Being Misunderstood: 4 Ways to Respond Instead of React

Nobody likes to be labeled. And nobody likes to be misunderstood. Given the context of our national dialogue recently, this may be a good time to talk about how to respond, instead of react, when we are misunderstood.

I am not talking about times when there is a lack of clarity in communication. I am talking about when others judge you based on misinformation they have received (or conceived) that results in them questioning your character.

The injustice hurts deeply. But, as leaders, our ultimate responsibility is to not to react, but to respond by modeling the behavior we would like to see in others. It is a true test of how we use power. Will we use our position to force others to bend to our will? Or, will we use our position to be practice the discipline of transformative leadership? 

Here are four ways that you can practice transformative leadership and respond, rather than react, when others attack your character:

1.   Practice the Discipline of Not Having the Last Word

A transformative leader influences others by modeling appropriate behavior not only in positive situations but also in periods of criticism. When people attack your character, they often want to engage you in a verbal volley. Don’t do it. Transformative leaders have the discipline to not have the last word.

2. Practice the Discipline of Humility

An attack on your character may immediately send you into defense mode. If you have power, you may be tempted to use that power to punish the person who is attacking you. However, a transformative leader must refrain from presuming you can silence another person, and refrain from letting others know how wronged you feel. Humility comes from the word “grounded.” A grounded person reflects deeply to see what truth may be in the midst of falsehoods, what path may be used for reconciliation, and what direction you need to follow.

3. Practice the Discipline of Civility

A transformative leader understands that people who attack their character often betray their own fears and anxieties in the process. When people spew words at you in anger, recognize the pain or anxiety behind their words. Pause to reflect before you engage, then practice the discipline of civility. In Reclaiming Civility in the Public Square, civility is defined as “claiming and caring for one’s identity, needs, and beliefs without degrading someone else’s in the process.” 
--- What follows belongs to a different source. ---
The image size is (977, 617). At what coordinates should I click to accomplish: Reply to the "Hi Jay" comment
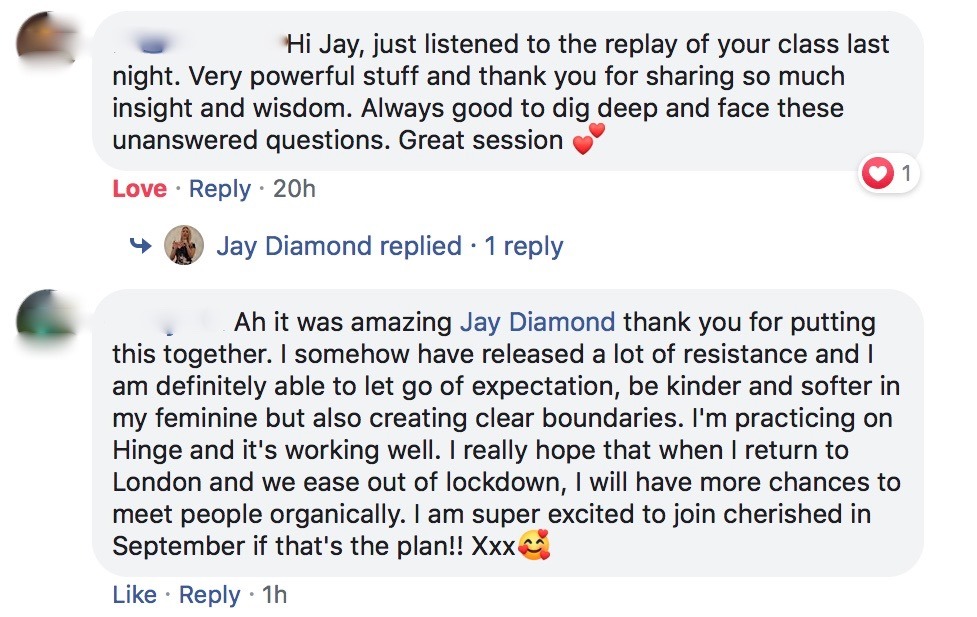click(220, 188)
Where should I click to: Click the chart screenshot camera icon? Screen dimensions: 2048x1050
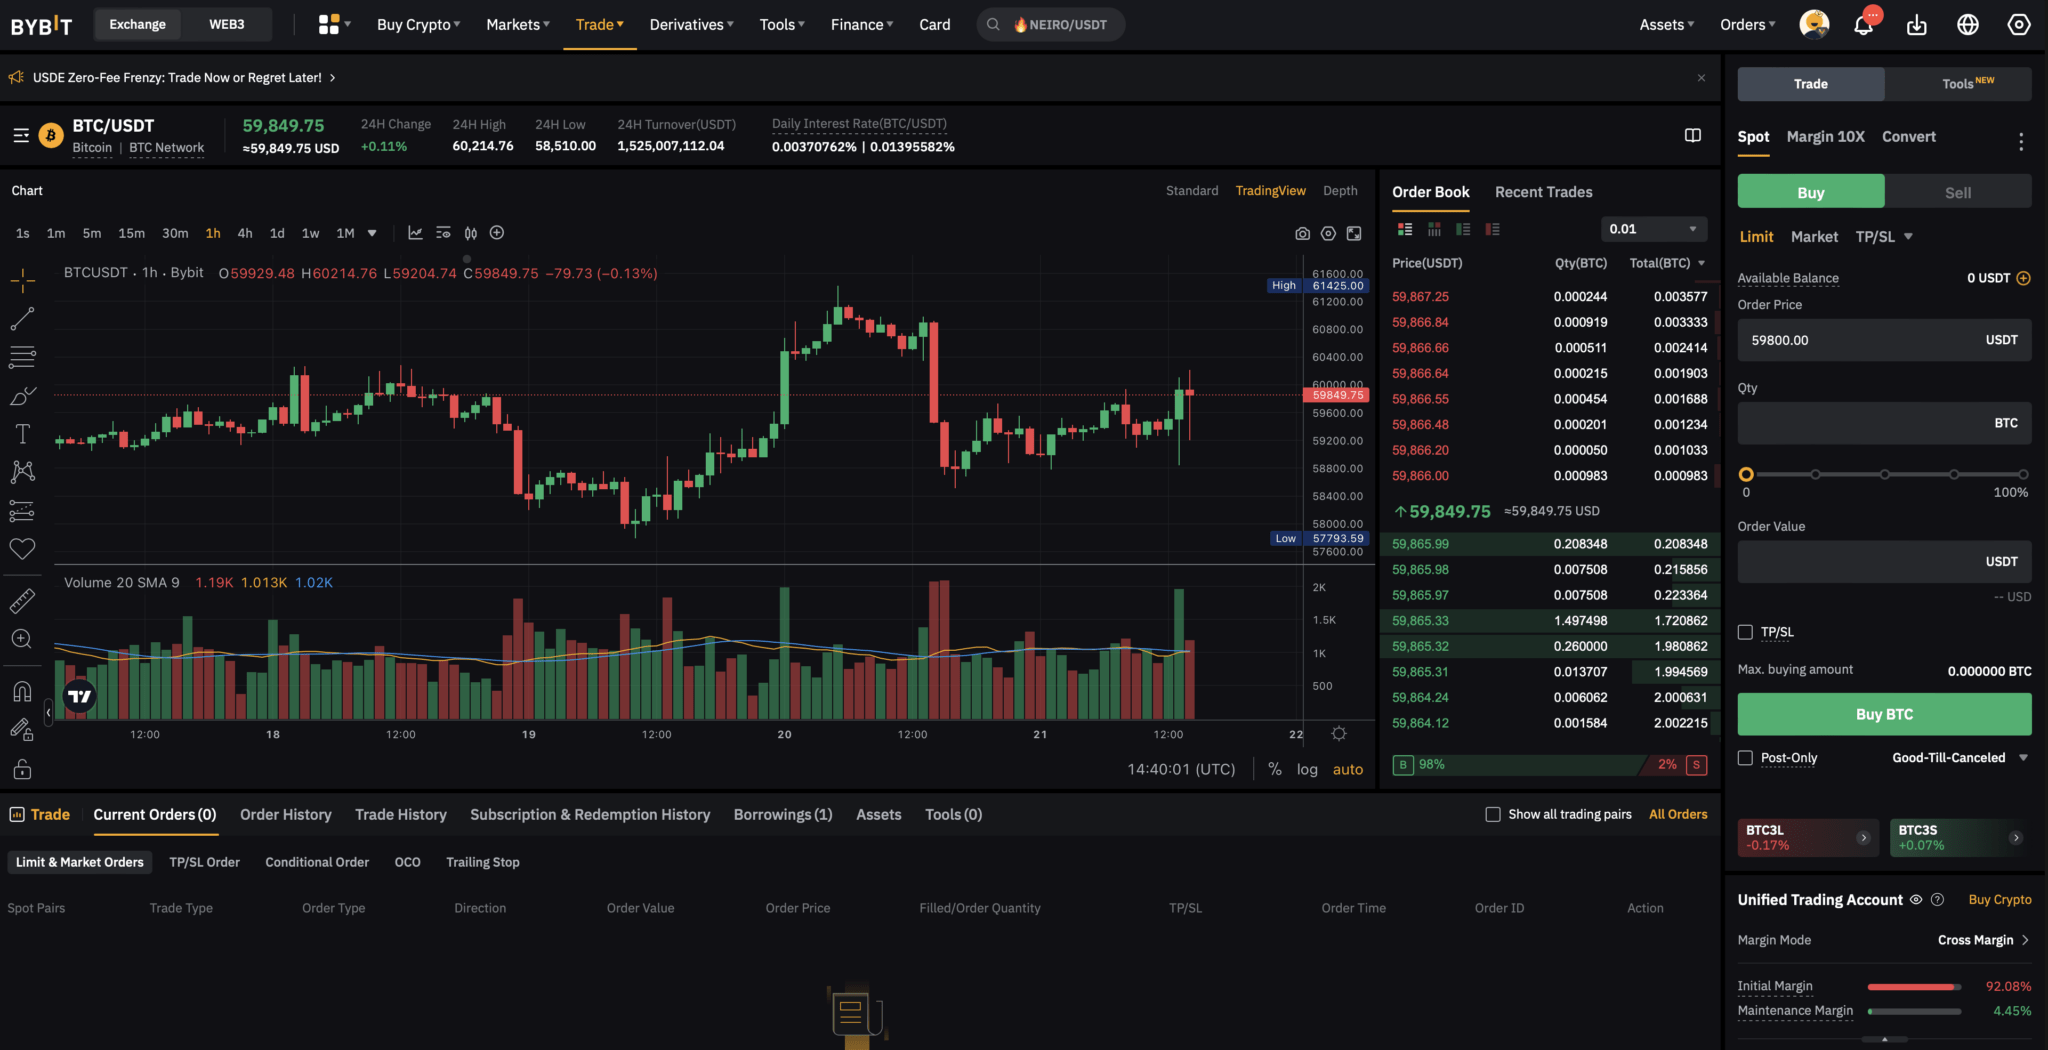[1302, 233]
4. Practice the Discipline of Wisdom

Knowledge is a compilation of things true, maybe true, and definitely not true. Knowledge can lead to pride and a sense of superiority over others. Wisdom, on the other hand, is insight into reality. Reality is the only thing a transformative leader can count on. People of wisdom seek reality - not illusions, innuendos, or ill feelings.

So, to those who feel you have been misunderstood, take courage in the midst of adversity. Seek reconciliation. Practice the discipline of not having the last word, humility, civility and wisdom.

Have you felt misunderstood recently? Which of these practices might help you respond instead of react?